Sampling distributions - some illustrative examples

Background

What is the purpose of these notes?

  1. Provide a few small examples of sampling distributions;
  2. Introduce you to R Markdown;
  3. Give you several lines of R code you can use;
  4. Motivate a few questions about
  • why do we care about sampling distributions?
  • why do we care about udnerstanding the models that best fit the data?

What is the format of this document?

This document was created using R Markdown. You can read more about it here and check out a cheat sheet here, which will guide you through installing RStudio, and from there the moment you create a new .Rmd document, it will be a working template to start from. If you are used to using LaTeX, no worries: it can be embedded into Markdown, with overall simpler formatting. I hope you find this useful!

Installing and loading packages

Just like every other programming language you may be familiar with, R’s capabilities can be greatly extended by installing additional “packages” and “libraries”.

To install a package, use the install.packages() command. You’ll want to run the following commands to get the necessary packages for today’s lab:

install.packages("rmdformats")
install.packages("ggplot2")
install.packages("knitr")

You only need to install packages once. Once they’re installed, you may use them by loading the libraries using the library() command. For today’s lab, you’ll want to run the following code

library(ggplot2) # graphics library
library(knitr)   # contains kable() function

options(scipen = 4)  # Suppresses scientific notation

Context

As we learned in this week’s lectures, statistics are functions of random variables and therefore are random variables themselves. In particular, they have their own distributions, called sampling distributions. Here we take a look at a few examples of those distributions.

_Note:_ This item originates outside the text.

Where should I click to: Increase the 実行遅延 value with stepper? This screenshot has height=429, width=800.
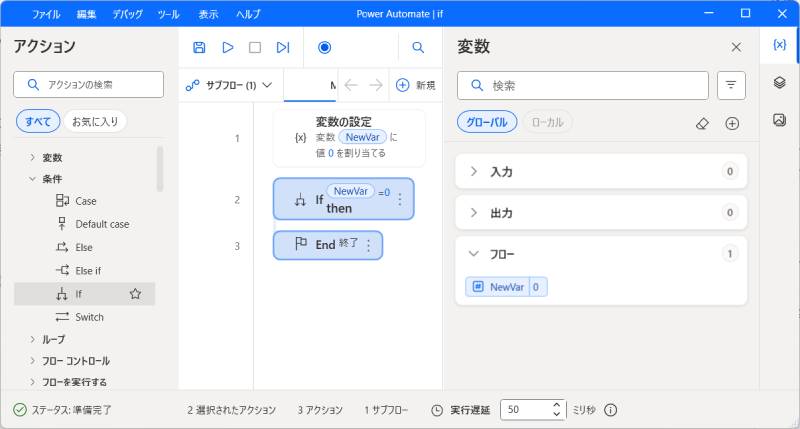[557, 405]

Sampling distributions from a coin simulation

This is a very simple example of simulating a coin toss, borrowed from my colleague at UIC: http://homepages.math.uic.edu/~jyang06/stat411/handouts/handout3.pdf. Let \(x\) be the random variable recording the outcome of a coin toss: \(x_i=0\) if we see Tail on the \(i\)-th trial (toss), and \(x_i=1\) if we see heads on the \(i\)-th trial.

n <- 100000 # number of random experiments
x <- c(0,1) # sample space for tossing a coin, 0--Tail, 1--Head
coin.simulation <- sample(x, size=n, replace=TRUE)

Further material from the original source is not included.